▶ [Objective]: Convert the rows below into a Markdown table with two columns, "No." for the line number and "Text" for the line itself. Skip blank lines and leave out the pictures.

▶ [Given data]:
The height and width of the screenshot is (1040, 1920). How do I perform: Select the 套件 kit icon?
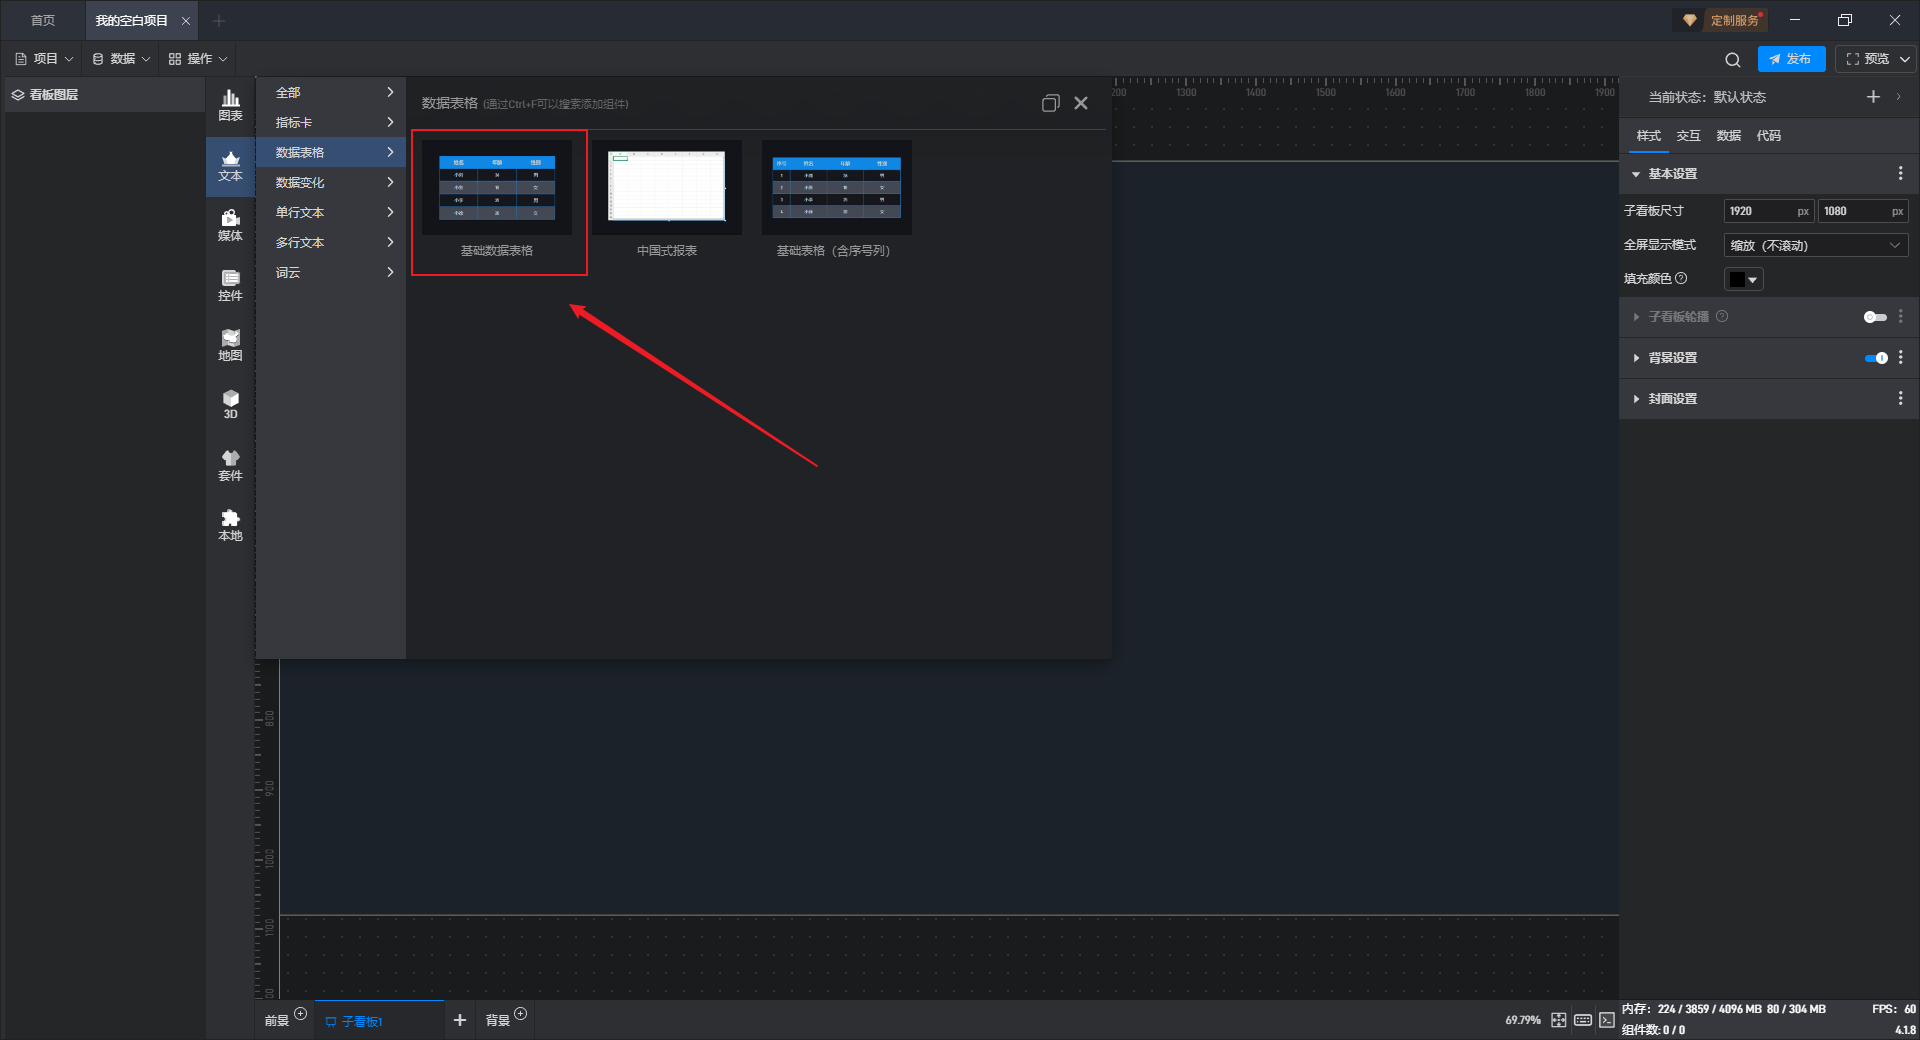click(x=230, y=465)
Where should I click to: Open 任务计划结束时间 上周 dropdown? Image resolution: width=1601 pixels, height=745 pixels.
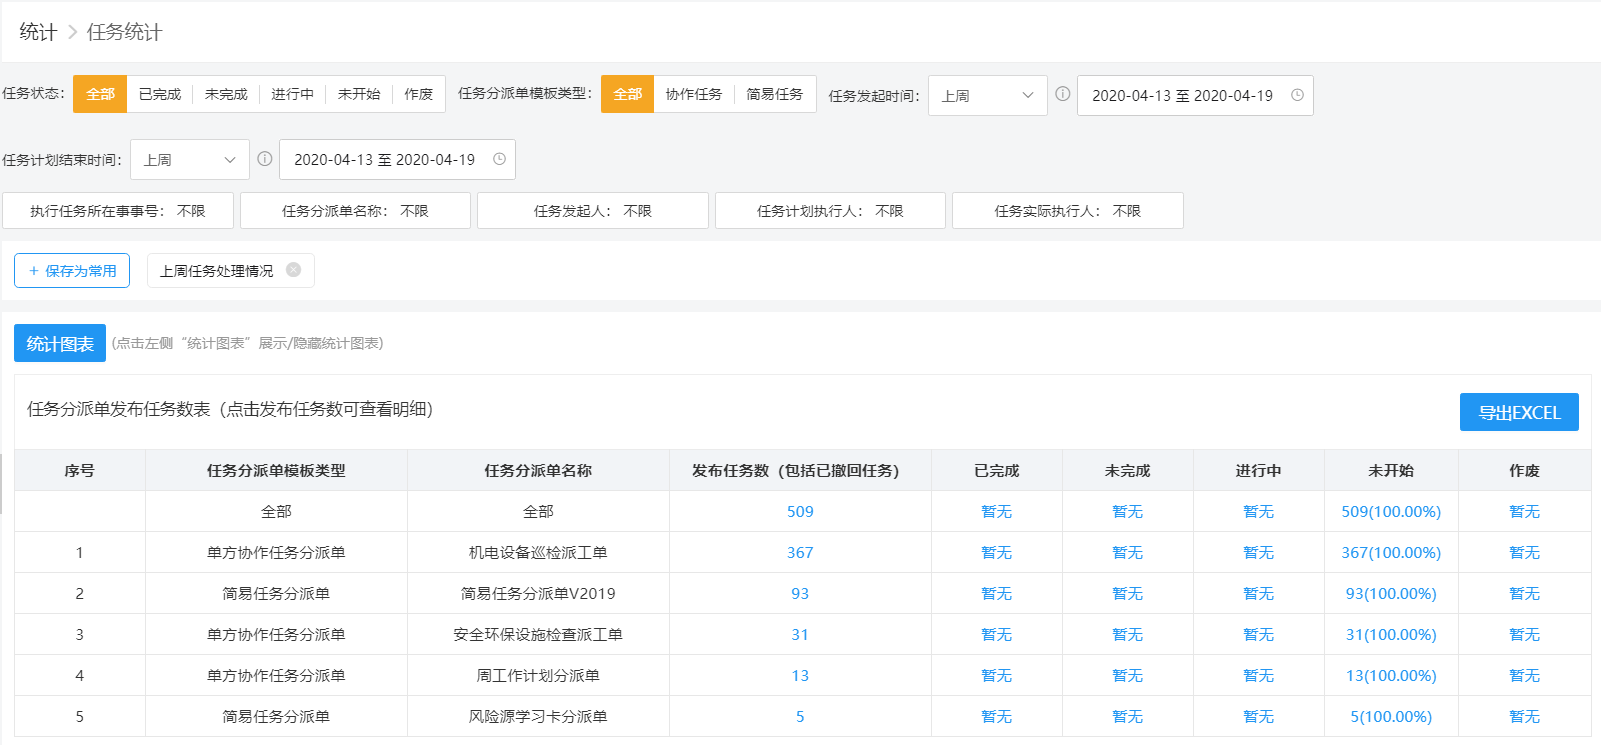pyautogui.click(x=189, y=159)
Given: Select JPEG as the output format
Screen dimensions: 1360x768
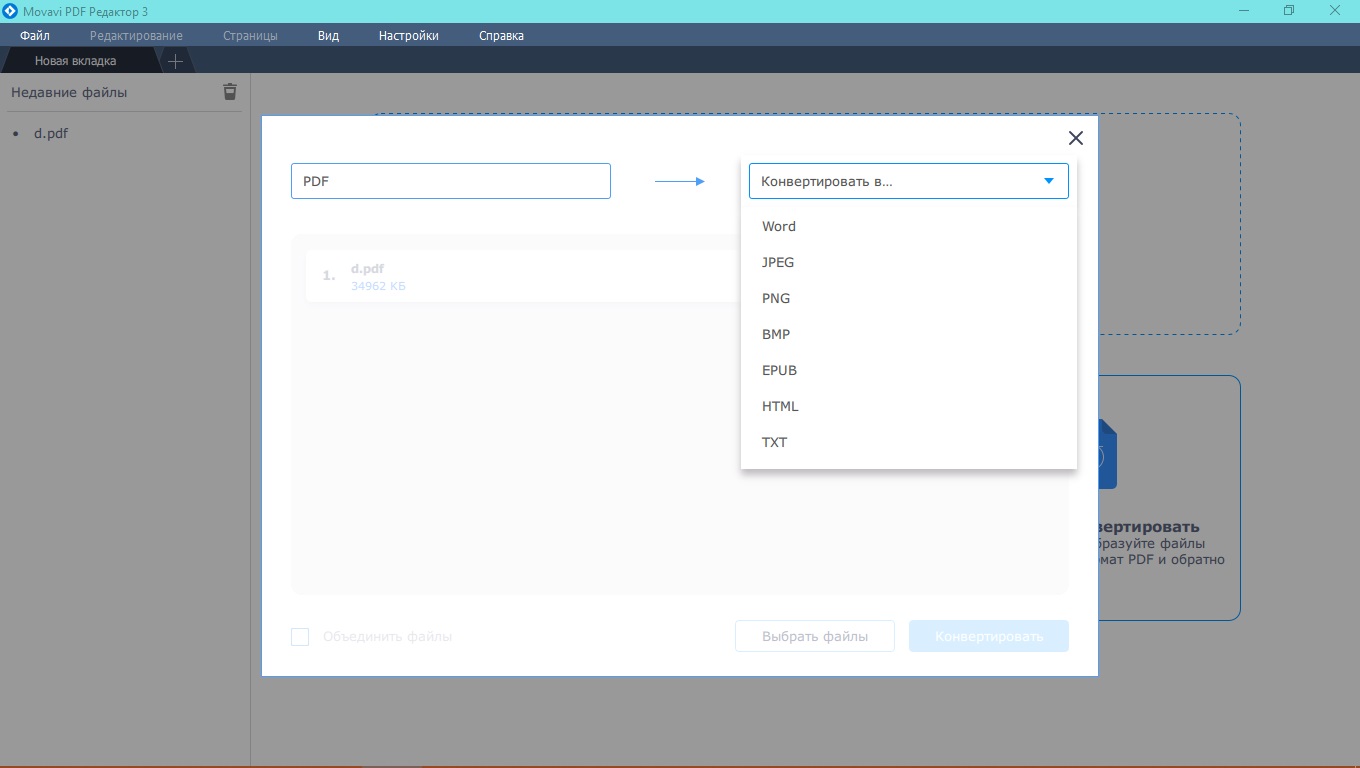Looking at the screenshot, I should tap(778, 262).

▶ [The reply]:
| No. | Text |
|---|---|
| 1 | The height and width of the screenshot is (1040, 1920). How do I perform: Select the 套件 kit icon? |
| 2 | click(x=230, y=465) |
| 3 | Where should I click to: Open 任务计划结束时间 上周 dropdown? Image resolution: width=1601 pixels, height=745 pixels. |
| 4 | pyautogui.click(x=189, y=159) |
| 5 | Given: Select JPEG as the output format |
| 6 | Screen dimensions: 1360x768 |
| 7 | Looking at the screenshot, I should tap(778, 262). |